#ubuntu-ie 2011-03-07
<airurando> Oneiric Ocelot = 11:10
<airurando> they seem to be getting more abstract each iteration
<czajkowski> indeed
<airurando> czajkowski: Hi
<czajkowski> airurando: hows you
<airurando> good now.
<airurando> good holiday?
<airurando> at least a plush Ocelot can be procured
<ebel> wtf is a ocelot?
<airurando> mid sizer wild cat
<airurando> *sized
<airurando> http://www.stuffedsafari.com/Realistic-10-Inch-Stuffed-Ocelot-Plush-Animal-p/SS-080012.htm
<airurando> :)
<airurando> couldn't get a bloody Narwhal for love or money but Ocelots are no problem.
<czajkowski> that is a cute cat
<airurando> order placed for the Ubuntu-ie LoCo 11.10 release party
<airurando> :)
<moylan> thought you hated cats
<czajkowski> I do
<czajkowski> but thats more a baby tiger
<moylan> you can get an ocicat which is a hybrid.  http://meow-cats.com/ocicat/  don't like fancy breeds myself.  prefer moggies.
<ebel> aaaaawwwwwwwwww
<ebel> that's a cute kitty
<slashtom> cats are evil
<czajkowski> so what happened in smithfield....
<ebel> but cute!
<moylan> no, cats are not evil.  that's just attributing human characteristics to an animal that is completely different.
<ebel> czajkowski: traveller feud
<slashtom> cats stop me breathing
<slashtom> therefore evil!
<czajkowski> indeed
<slashtom> cztab: good holiday?
<czajkowski> ya
<czajkowski> it was really nice well needed break
<slashtom> great stuffs
<slashtom> when are you next coming back home?
<moylan> is it not your immune system that stops you breathing? :-)
<czajkowski> slashtom: I've no idea
<czajkowski> dad is wondering the same thing
<czajkowski> May is already booked and last 2 weeks in April I'm up the walls
<slashtom> although, i only visit the UK about twice a year
<tdr112> evening
<airurando> evening tdr112
<tdr112> hey airurando
<airurando> tdr112: you keeping well?
<airurando> is the college workload easing off?

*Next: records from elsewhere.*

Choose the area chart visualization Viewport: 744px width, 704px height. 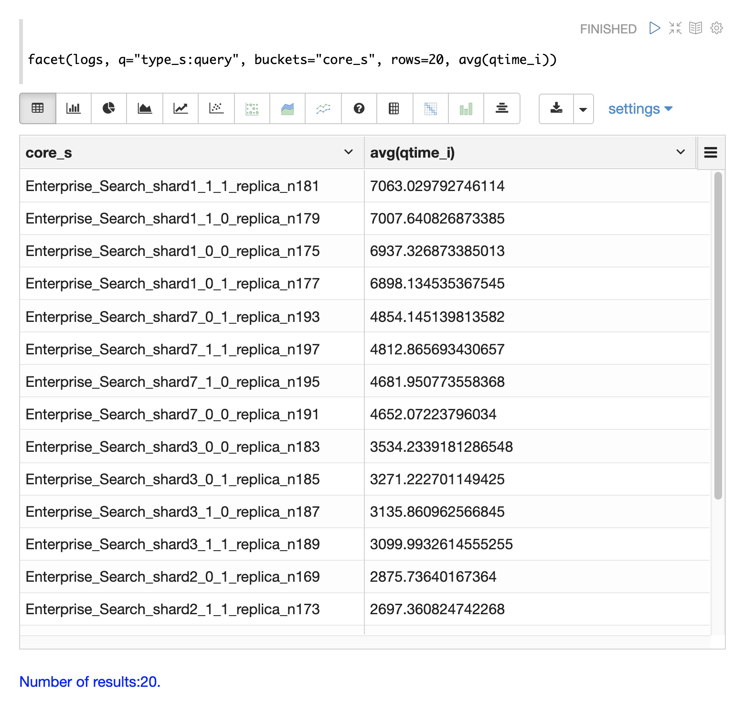pyautogui.click(x=145, y=108)
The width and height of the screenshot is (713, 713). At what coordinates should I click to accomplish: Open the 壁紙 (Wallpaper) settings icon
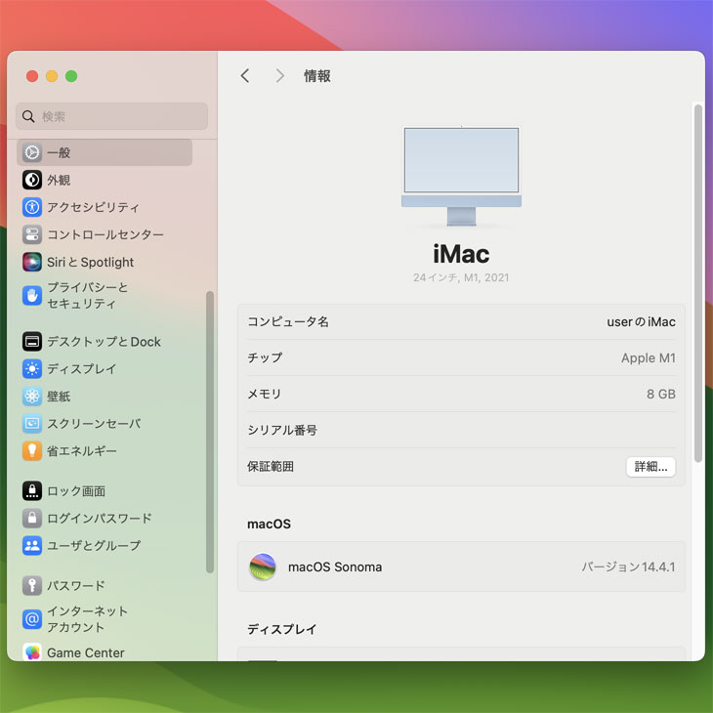(x=32, y=397)
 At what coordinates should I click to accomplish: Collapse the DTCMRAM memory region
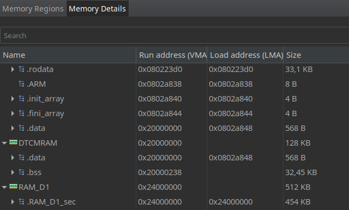point(4,143)
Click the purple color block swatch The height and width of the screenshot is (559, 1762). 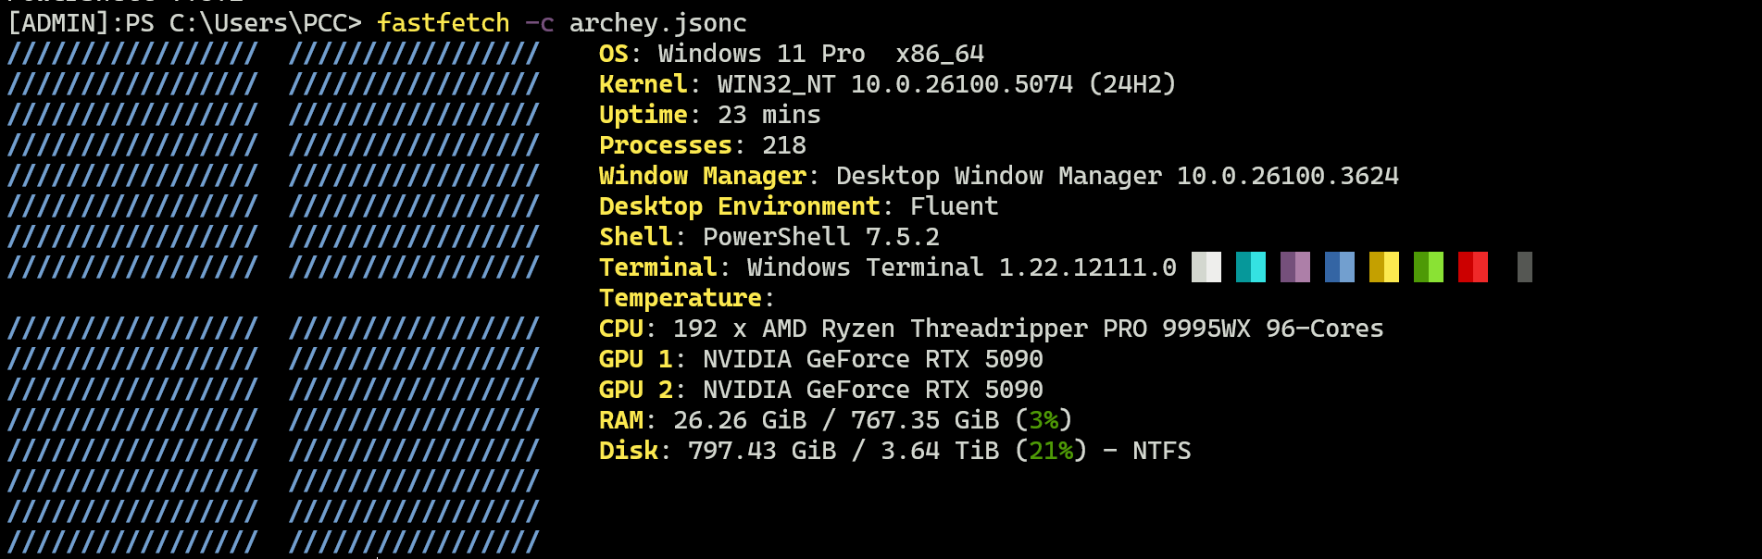coord(1294,267)
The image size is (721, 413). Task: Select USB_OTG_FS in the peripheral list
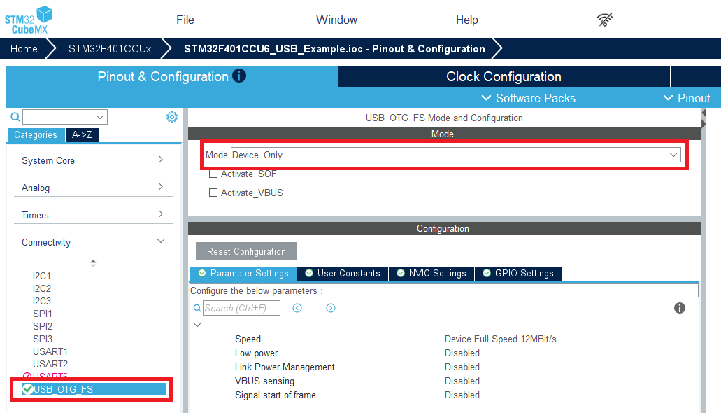point(63,389)
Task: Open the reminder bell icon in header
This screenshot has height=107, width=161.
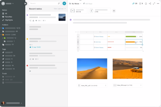Action: click(146, 3)
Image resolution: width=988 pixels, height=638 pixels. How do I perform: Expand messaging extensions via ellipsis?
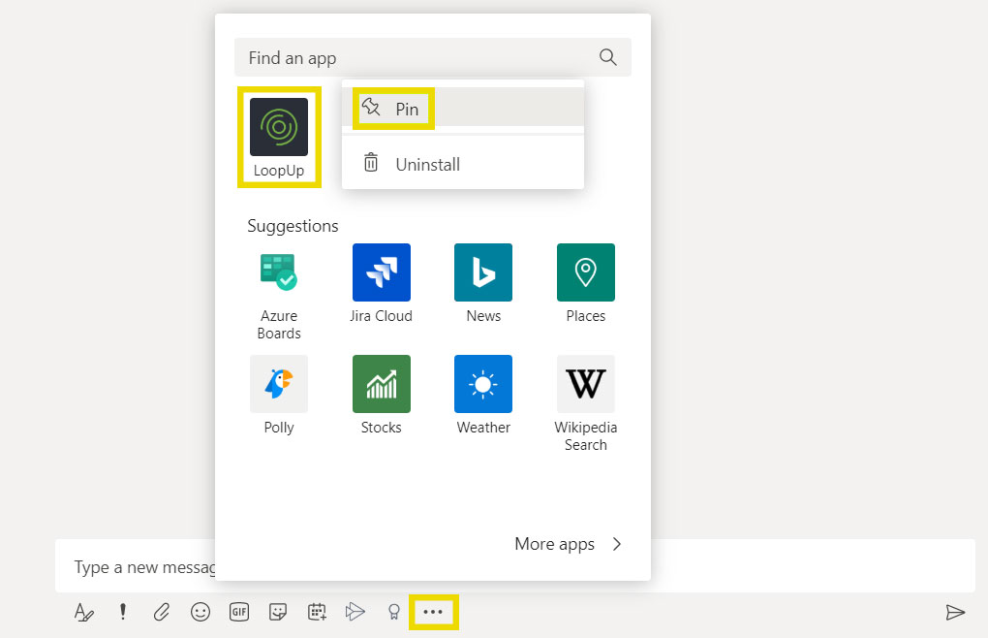[x=433, y=612]
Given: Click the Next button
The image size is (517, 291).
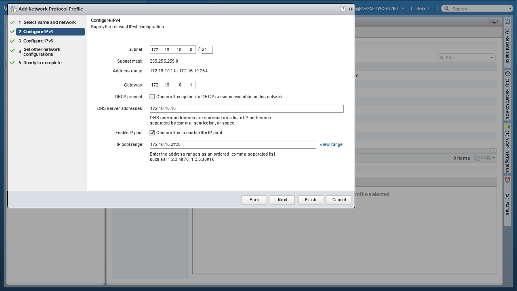Looking at the screenshot, I should [283, 200].
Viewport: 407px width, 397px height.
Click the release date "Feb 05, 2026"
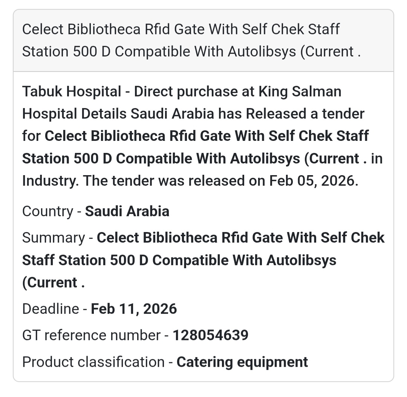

<tdr112> kind of i am a bit behind as in was away in riga for the weekend
<airurando> tdr112: business or pleasure?
<tdr112> a stag weekend
<tdr112> so lots of pleasure
<airurando> very good.
#ubuntu-ie 2011-03-08
<tdr112> morning
<airurando> hi tdr112
<czajkowski> howdy
<airurando> morning czajkowski
<airurando> czajkowski: how was the RMS talk?
<tdr112> airurando: i asked about the bug jam , will know for sure on Sat , but it should be fine
<tdr112> airurando: who did you send that email to
<czajkowski> airurando: meh kinda crap tbh
<tdr112> whats RMS
<czajkowski> Richard M stallman
<czajkowski> RMS
<airurando> tdr112 the list of folks ebel gave me.
<airurando> want me to pm you with it?
<tdr112> sure if you have it handy
<tdr112> hey czajkowski one of my cats left me a nice little black bird underneath my bed. very thoughtful that's why I love them , you should get yourself one
 * czajkowski glares at tdr112 
<ebel> czajkowski: get a dog, they eat cats
<czajkowski> indeed
<tdr112> ebel could not look after anything , slashtom would end up looking after it
<slashtom> ebel's very good at looking after dogs
<slashtom> he looks after his dog very well
<airurando> ebel: emails all gone th
<airurando> *this morning
 * airurando is glad to have it out of the way
<daxroc> Any talks on in Dublin ?
<tdr112> daxroc: ilug are having some talks on this week
<czajkowski> moonpie: ping
<daxroc> nice, any url. whats the topics ?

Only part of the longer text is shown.